La pittura di genere, nota anche come “scene di genere”, ha sempre avuto un fascino particolare. Questo stile mette in luce momenti della vita quotidiana: dalle feste di paese ai semplici interni domestici, dalla vita nei mercati ai campi agricoli. Pur essendo spesso relegata in una posizione “minore” rispetto alla ritrattistica o ai grandi temi mitologici e sacri, ha una forza narrativa ineguagliabile.
Nel Rinascimento, sia l’aristocrazia che la Chiesa guardavano con sospetto a questo genere.Tuttavia, con l’ascesa della borghesia e l’emergere della classe dei mercanti nel XVI secolo, soprattutto nei Paesi Bassi, la pittura di genere trovò il suo pubblico.
Un tema affascinante e leggermente macabro tra questi è quello dei Cavadenti. Si pensa che il primo a toccare questo soggetto sia stato Lucas Van Leyden nel 1523, con una dettagliata incisione. Non molto dopo, Johann Liss si ispirò a Leyden, dando vita a dipinti che ricalcavano strettamente il design originale.
Il grande Caravaggio, noto per le sue intense immagini sacre ma anche per le vivide rappresentazioni di vita quotidiana in ambienti come taverne, ha lasciato il segno con “Il Cavadenti”. Questa opera ha influenzato numerosi artisti fiamminghi, tra cui Theodor Rombouts, che ha prodotto una versione simile ora esposta al Museo del Prado.
Con il passare del tempo, queste rappresentazioni hanno acquisito sfumature diverse. Per esempio, i dipinti di Jan Miense Molenaer e Gerrit Dou mostrano Cavadenti in un contesto quasi professionale. In particolare, Dou ritrae un ambiente che ricorda un antico laboratorio di barbiere e chirurgo, rimarcando il legame storico tra barbieri e piccoli interventi chirurgici, come le estrazioni dentali.
L’ultima opera che desidero menzionare è quella di Pietro Longhi. In questo dipinto, ogni personaggio è assorto nelle proprie azioni, creando un’atmosfera quasi teatrale. La presenza di una scimmia, maschere e una nana che acquista frutta aggiunge un tocco surreale all’opera, e la posa del cavadenti ricorda l’atteggiamento dei venditori di elisir nelle fiere.

Attività:
Elenca tutti gli artisti citati per nome nel brano sulla pittura di genere. Le righe riportate qui sotto non sono necessarie.

Dati forniti:
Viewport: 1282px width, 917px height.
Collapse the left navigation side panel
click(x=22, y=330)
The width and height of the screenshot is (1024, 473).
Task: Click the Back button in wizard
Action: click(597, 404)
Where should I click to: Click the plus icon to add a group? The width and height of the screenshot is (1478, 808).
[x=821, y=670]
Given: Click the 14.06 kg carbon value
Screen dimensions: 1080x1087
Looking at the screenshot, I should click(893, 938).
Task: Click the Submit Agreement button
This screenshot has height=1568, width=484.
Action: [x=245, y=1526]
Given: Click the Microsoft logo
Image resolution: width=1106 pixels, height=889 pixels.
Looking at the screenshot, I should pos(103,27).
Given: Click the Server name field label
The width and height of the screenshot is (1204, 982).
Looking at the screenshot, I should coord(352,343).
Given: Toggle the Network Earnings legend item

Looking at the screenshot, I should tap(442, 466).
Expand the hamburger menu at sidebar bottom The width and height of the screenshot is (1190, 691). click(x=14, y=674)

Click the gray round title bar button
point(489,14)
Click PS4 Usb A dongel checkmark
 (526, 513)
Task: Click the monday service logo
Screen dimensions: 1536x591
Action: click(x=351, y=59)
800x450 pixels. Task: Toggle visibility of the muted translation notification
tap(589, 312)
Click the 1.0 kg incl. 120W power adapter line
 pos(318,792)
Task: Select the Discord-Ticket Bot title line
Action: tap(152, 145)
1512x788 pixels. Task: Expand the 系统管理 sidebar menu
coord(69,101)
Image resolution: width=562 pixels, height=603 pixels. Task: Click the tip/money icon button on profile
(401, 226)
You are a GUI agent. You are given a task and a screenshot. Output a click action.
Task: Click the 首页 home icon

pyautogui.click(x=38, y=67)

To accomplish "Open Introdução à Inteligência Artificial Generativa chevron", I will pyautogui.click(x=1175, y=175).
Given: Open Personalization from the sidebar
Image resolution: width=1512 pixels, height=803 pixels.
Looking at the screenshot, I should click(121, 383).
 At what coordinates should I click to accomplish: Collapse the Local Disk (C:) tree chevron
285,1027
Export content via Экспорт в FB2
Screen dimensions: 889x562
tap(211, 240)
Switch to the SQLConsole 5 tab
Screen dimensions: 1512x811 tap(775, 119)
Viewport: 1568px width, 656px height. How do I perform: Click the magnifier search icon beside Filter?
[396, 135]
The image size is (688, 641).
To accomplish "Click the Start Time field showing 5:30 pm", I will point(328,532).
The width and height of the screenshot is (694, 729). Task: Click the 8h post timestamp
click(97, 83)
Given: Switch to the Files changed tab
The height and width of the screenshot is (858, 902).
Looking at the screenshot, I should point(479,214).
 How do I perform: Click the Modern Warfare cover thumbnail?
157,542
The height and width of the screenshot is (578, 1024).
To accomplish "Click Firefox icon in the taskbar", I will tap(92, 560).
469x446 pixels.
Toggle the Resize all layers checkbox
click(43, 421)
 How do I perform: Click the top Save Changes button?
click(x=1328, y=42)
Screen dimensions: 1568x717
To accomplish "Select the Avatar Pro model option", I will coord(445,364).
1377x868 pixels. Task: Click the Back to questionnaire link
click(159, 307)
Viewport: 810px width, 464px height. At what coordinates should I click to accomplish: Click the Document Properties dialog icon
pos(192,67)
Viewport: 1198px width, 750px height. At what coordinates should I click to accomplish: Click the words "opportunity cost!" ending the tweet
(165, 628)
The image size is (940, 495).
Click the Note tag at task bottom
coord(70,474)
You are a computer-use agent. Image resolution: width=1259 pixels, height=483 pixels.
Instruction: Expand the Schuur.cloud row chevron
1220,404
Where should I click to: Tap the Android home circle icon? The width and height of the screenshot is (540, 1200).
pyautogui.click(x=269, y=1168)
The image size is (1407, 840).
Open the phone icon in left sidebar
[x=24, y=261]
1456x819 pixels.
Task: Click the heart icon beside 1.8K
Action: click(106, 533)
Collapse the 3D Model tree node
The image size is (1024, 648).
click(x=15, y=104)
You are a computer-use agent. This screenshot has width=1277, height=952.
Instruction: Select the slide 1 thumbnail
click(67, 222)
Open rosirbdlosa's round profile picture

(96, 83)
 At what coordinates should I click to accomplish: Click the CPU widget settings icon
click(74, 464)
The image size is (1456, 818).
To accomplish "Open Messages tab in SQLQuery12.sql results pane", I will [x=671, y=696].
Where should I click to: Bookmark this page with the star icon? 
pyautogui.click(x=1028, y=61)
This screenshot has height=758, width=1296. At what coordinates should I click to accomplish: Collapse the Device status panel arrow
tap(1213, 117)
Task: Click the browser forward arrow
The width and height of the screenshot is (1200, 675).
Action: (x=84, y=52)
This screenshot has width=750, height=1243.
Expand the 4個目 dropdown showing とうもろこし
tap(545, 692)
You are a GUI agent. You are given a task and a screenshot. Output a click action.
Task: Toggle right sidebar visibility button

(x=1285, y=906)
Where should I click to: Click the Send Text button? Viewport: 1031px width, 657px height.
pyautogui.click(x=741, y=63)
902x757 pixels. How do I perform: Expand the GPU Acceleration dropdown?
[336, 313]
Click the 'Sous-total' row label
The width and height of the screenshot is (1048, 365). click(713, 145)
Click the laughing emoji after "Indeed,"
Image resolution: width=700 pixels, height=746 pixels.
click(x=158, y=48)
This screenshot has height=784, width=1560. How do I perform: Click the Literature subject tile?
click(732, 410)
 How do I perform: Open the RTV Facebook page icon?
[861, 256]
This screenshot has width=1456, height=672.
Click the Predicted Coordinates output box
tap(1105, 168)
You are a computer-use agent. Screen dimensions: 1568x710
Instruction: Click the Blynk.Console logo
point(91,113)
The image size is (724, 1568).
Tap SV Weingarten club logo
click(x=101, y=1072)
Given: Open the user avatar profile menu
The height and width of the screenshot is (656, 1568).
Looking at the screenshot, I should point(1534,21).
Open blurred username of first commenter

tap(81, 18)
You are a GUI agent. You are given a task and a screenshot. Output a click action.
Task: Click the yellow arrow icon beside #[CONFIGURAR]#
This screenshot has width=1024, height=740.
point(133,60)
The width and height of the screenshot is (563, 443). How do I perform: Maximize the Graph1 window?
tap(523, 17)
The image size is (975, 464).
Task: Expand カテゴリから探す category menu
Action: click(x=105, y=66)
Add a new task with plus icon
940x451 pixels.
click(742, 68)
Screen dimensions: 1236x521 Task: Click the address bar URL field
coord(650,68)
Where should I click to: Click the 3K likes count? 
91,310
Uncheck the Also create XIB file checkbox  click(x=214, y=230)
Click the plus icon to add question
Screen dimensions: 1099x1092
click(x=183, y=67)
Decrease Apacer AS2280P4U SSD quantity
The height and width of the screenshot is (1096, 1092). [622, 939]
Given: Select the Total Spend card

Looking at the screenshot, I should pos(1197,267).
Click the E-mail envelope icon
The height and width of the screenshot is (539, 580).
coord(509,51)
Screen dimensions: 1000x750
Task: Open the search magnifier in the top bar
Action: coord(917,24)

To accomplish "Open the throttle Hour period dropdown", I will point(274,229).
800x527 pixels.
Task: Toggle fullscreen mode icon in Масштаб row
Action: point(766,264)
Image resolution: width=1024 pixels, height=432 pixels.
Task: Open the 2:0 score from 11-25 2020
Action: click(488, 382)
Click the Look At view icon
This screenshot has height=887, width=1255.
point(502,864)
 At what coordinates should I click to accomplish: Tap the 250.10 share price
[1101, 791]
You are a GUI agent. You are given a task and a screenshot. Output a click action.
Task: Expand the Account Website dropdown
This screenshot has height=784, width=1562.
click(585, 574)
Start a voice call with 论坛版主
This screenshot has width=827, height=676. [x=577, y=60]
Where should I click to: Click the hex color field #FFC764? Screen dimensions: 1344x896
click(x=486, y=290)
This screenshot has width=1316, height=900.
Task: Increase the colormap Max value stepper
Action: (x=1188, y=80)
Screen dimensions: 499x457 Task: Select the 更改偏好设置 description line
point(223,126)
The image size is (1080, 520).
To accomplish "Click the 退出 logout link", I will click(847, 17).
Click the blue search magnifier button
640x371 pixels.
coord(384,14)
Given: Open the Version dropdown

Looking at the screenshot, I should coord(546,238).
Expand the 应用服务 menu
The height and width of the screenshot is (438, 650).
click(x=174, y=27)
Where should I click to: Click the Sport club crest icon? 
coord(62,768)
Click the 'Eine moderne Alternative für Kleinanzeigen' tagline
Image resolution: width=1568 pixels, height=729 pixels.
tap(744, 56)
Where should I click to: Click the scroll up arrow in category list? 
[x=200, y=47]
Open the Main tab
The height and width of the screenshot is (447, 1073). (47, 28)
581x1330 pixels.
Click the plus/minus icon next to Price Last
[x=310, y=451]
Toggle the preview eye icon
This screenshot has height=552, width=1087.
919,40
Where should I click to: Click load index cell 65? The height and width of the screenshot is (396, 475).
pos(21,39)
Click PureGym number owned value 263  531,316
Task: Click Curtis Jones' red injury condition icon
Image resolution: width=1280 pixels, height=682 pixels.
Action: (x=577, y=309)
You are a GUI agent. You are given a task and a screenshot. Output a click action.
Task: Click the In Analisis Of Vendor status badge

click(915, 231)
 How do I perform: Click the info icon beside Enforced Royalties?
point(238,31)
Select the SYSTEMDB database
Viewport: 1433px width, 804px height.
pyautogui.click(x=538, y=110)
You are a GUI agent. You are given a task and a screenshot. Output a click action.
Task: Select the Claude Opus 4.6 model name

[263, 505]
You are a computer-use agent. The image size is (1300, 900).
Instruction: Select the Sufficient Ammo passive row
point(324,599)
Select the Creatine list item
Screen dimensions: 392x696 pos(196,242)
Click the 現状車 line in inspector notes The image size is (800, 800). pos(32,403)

Soluzione:
Lucas Van Leyden, Johann Liss, Caravaggio, Theodor Rombouts, Jan Miense Molenaer, Gerrit Dou, Pietro Longhi